Set on a stunning circular stage, the voice of each person is heard though the reading of the funny and often sad letters which make the strong performances deeply moving, you can hear and feel the hope and desperation as the situation in Zimbabwe worsens.

Yours Abundantly, From Zimbabwe, written by Gillian Plowman is an emotional play, where the cast, direction and production are outstanding. Without preaching or offering solutions it reminds you how one person can make a difference and without guilt it opens your eyes to the suffering of Zimbabwe.

Tonight in the Museum – Charlie Chaplin

It was an exciting moment when London based Martin Humphries and Tobias Steed came to watch our production of Tonight in the Pavilion – Charlie Chaplin! in August 2015, and invited us to take the show to the Cinema Museum in Kennington in the borough of Lambeth.

Martin is a co-founder of the Cinema Museum, which is housed in the very same building that was once the Victorian workhouse where the poverty-stricken Charlie was sent at the age of five. It is an amazing place, full of books, memorabilia and artefacts from the world of cinema dating from the 1890’s, much of it paying tribute to the work of Chaplin. Tobias, an ardent supporter of the Museum, offered to finance and produce the show (which we renamed Tonight in the Museum – Charlie Chaplin!) over three weekends in September 2016 – a whole year later!

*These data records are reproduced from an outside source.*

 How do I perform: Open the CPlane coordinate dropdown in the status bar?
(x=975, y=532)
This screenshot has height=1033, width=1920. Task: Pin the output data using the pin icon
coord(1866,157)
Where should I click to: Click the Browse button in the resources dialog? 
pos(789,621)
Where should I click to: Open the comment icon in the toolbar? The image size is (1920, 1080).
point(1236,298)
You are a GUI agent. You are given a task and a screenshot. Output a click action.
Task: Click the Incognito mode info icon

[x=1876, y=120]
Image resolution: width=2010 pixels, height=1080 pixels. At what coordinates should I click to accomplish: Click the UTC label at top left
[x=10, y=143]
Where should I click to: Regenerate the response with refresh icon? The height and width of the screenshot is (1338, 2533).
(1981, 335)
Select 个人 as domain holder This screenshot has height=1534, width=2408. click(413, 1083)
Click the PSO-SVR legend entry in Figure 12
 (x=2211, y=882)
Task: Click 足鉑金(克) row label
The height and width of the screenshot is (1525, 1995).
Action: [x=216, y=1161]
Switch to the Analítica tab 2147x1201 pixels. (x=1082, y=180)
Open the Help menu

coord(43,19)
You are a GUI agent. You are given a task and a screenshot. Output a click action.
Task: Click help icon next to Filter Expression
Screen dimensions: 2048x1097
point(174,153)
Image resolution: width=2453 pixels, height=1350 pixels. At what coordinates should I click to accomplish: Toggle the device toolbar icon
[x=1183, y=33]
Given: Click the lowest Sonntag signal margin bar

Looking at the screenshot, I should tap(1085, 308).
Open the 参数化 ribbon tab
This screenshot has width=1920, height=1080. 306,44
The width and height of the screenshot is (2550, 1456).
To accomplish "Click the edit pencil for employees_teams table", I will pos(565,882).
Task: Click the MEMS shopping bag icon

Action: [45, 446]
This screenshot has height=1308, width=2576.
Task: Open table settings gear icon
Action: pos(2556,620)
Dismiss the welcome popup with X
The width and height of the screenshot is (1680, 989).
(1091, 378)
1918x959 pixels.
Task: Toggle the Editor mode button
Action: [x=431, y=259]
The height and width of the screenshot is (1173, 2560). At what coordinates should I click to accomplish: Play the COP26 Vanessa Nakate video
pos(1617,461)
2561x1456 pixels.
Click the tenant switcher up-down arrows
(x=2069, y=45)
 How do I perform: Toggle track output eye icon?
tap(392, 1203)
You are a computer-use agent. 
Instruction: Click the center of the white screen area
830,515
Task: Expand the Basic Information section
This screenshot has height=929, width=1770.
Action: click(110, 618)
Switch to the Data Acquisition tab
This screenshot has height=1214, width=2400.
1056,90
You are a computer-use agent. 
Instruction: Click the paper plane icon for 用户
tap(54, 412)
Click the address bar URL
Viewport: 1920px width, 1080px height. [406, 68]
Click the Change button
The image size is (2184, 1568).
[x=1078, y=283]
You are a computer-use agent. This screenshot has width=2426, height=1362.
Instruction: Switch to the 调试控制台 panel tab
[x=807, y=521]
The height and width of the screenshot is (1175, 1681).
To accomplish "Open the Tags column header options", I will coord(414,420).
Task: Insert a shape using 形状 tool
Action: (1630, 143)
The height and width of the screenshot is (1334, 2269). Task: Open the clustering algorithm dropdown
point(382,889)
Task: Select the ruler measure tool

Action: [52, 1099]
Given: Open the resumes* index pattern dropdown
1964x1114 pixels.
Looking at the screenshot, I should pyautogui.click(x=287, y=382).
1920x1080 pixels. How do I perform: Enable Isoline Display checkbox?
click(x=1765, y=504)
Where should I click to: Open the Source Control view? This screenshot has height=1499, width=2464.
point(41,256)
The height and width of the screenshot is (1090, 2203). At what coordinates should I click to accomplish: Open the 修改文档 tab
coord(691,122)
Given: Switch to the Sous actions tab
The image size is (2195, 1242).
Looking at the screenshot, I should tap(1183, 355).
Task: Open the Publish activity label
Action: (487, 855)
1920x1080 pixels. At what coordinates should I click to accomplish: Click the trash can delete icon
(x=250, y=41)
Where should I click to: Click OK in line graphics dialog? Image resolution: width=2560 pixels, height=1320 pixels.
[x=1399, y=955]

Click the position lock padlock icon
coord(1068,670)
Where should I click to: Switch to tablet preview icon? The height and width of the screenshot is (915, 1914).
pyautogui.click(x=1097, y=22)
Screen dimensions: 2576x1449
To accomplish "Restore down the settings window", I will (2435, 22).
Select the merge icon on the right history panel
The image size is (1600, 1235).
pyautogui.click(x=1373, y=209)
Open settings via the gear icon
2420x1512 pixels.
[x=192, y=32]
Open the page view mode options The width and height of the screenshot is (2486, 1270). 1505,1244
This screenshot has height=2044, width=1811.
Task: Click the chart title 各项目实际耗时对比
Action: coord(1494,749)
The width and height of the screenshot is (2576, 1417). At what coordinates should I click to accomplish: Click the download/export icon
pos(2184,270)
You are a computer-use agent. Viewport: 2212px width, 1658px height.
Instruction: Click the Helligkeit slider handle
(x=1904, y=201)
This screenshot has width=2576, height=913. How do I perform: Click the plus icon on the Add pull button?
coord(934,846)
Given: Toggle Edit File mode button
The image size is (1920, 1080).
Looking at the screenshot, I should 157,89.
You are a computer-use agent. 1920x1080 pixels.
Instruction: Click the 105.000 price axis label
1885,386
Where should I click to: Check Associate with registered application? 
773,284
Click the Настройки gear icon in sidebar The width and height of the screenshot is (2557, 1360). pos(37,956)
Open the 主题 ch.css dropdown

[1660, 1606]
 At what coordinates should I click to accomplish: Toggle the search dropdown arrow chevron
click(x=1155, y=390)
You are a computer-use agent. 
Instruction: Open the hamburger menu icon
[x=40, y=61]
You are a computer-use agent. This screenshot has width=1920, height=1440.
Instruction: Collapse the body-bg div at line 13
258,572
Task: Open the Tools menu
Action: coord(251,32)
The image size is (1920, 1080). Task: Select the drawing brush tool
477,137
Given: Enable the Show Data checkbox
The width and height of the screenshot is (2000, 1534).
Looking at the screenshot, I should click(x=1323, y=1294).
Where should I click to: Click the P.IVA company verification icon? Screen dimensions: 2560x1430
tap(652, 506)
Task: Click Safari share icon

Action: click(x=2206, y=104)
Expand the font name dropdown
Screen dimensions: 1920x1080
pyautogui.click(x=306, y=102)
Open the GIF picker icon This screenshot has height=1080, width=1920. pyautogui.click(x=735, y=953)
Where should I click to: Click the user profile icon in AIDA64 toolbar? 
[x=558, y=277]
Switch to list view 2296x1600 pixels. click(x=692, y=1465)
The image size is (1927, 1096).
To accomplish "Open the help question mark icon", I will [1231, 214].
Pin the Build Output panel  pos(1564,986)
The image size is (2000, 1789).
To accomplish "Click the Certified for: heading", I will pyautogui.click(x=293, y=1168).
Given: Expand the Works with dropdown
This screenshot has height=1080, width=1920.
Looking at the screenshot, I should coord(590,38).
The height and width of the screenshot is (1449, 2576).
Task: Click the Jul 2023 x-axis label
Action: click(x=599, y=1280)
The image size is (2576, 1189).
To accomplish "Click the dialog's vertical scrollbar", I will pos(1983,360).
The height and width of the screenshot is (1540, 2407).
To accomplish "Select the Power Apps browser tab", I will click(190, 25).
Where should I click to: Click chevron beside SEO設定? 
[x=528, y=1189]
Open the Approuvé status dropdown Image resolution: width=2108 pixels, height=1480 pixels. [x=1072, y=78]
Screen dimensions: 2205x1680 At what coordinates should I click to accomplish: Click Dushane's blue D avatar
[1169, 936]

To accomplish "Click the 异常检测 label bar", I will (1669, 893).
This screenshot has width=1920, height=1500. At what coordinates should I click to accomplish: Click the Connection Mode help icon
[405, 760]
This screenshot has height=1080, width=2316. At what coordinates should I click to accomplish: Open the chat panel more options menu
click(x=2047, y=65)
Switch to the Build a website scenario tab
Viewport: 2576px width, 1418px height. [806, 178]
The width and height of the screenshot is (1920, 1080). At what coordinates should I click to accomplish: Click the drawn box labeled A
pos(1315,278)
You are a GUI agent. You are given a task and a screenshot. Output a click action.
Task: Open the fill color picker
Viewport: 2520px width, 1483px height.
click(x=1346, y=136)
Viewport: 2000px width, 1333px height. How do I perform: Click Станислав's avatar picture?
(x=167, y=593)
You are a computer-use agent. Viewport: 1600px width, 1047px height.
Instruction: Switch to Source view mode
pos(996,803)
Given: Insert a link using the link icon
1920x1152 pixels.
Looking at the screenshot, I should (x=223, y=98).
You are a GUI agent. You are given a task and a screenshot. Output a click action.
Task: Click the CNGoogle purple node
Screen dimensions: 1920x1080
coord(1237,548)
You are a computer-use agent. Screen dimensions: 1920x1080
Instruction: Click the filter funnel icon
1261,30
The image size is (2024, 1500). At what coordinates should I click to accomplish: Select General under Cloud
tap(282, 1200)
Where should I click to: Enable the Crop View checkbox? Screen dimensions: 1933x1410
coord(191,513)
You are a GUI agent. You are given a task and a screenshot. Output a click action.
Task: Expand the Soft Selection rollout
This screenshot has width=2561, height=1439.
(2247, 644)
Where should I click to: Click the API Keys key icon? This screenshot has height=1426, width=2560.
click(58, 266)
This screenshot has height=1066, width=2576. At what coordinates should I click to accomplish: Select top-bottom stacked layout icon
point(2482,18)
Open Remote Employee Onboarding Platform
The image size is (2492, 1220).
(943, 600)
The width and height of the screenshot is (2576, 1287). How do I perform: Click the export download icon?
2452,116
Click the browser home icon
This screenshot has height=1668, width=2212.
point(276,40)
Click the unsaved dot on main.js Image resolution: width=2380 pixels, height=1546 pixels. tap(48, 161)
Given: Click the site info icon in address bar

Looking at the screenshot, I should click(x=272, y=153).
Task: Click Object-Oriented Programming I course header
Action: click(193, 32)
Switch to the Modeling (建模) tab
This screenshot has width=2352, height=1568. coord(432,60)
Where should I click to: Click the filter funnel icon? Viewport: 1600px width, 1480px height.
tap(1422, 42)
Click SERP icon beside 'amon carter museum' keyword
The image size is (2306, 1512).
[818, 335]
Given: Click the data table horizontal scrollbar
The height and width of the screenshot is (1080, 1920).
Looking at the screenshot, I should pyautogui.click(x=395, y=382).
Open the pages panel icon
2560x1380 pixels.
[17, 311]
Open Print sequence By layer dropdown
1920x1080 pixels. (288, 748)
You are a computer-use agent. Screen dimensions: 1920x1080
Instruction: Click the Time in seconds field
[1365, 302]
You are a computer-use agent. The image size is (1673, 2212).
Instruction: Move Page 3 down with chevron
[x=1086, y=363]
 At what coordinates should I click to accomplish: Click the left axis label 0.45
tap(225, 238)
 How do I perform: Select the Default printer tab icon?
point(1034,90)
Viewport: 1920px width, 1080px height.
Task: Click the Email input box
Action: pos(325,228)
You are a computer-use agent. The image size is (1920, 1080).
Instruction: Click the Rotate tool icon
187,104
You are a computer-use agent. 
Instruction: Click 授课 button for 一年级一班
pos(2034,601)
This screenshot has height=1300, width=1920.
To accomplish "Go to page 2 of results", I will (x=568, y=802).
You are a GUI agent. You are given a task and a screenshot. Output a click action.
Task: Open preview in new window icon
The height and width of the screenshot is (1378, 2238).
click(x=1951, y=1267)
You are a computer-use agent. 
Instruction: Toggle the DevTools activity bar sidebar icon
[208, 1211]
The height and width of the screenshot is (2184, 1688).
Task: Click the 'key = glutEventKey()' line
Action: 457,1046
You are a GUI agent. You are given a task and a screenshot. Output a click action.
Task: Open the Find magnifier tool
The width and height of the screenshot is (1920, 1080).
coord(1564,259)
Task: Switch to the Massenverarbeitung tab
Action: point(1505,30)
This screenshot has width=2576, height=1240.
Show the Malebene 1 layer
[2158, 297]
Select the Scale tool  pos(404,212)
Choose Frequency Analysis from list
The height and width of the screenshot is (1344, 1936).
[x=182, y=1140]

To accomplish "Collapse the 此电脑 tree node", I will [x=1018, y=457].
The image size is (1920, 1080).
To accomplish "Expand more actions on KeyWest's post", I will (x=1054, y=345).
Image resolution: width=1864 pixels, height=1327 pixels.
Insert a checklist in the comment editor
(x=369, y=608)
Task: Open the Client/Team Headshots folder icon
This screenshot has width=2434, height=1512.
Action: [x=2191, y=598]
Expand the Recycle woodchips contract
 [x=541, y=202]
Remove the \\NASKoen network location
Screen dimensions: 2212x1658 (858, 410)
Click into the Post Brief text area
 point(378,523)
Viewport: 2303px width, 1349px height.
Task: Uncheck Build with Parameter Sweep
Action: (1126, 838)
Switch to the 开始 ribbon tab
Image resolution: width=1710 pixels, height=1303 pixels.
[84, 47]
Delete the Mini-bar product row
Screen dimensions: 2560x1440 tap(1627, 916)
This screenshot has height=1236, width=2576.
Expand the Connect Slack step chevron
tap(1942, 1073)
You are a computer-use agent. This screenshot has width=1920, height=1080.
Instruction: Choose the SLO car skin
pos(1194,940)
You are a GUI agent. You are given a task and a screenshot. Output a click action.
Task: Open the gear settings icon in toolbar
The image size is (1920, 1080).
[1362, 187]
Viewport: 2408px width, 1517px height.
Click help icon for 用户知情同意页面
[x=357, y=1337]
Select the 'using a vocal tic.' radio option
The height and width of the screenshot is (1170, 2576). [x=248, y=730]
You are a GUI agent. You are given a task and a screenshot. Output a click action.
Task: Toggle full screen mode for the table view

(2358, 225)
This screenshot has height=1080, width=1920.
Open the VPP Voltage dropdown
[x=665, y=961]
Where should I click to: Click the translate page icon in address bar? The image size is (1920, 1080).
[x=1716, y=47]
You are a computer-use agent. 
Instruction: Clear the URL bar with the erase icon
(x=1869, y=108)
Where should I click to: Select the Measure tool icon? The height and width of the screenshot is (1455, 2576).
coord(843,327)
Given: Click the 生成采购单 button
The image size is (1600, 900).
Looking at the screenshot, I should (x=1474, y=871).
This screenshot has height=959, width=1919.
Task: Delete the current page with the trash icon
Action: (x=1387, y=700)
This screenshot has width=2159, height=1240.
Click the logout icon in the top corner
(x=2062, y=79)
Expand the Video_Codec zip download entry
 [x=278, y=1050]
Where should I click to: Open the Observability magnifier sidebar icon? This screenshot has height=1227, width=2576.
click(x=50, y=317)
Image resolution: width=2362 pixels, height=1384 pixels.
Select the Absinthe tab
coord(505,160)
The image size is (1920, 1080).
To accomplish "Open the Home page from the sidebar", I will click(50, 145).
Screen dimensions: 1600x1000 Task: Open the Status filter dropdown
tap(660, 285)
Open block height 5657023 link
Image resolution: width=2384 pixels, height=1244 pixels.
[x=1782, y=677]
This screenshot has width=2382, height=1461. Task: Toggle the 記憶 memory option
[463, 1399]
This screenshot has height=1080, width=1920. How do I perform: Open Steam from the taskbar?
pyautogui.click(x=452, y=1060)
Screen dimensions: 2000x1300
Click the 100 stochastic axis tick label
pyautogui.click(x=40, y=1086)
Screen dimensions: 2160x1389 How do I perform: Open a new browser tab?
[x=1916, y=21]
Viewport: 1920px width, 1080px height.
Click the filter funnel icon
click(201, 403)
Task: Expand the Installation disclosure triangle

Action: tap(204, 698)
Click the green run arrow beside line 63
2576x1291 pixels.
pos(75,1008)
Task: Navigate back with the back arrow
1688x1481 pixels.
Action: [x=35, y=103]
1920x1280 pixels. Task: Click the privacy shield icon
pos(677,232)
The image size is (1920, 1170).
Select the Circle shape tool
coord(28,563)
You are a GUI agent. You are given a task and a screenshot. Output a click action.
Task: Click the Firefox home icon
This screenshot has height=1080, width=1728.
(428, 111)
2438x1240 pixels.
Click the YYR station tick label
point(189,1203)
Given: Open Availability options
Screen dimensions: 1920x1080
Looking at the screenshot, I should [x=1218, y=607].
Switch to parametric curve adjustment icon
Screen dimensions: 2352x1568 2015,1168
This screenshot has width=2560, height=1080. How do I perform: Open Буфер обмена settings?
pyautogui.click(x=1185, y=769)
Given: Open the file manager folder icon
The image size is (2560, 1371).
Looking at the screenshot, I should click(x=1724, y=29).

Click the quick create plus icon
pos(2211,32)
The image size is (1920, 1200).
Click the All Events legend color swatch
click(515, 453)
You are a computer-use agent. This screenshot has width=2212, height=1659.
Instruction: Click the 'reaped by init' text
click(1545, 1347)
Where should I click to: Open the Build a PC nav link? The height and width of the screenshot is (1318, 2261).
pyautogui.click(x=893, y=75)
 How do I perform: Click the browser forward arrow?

There is no theatre at the museum so we had to make a performance space and hire a local technical crew – with whom we soon became firm friends. What started out as an Arts Dream production in our own little town became a professional London production with the likes of Simon Callow, Jack Klaff, Jean Boht and Carl Davis in the audience. We were also thrilled to welcome Kate Guyonvarch from the Chaplin office in Paris and David Robinson, the definitive Chaplin biographer.

We loved performing Charlie in the locale where he grew up, finding that many local residents were discovering the delights of the Cinema Museum for the first time as well as applauding their local hero. And we were delighted by the reaction of the children at our schools matinees, being able to say to them – If Charlie can do it, so can you!

This review from the Southwark News: Matt Baker
“A great cast provide Music Hall standards and songs from the golden age of Hollywood in a fantastic and nostalgic look at the work of a true cinematic legend. Staged in the unusual performance space at the Cinema Museum near the Elephant, this is a must see. A real gem that I implore you to get along to when it comes to your town. A true great done justice by a flawless production.”

Some other reviews:

“I heartily recommend the play” – Kate Guyonvarch, Chaplin Office, Paris

“Heartbreaking” – Jean Boht

“What an absolutely fantastic show in an incredible location.”

“I saw four shows this week, including two at The National, but tell you what? This was the most fun. I just love fringe when it is well done, and this was excellent.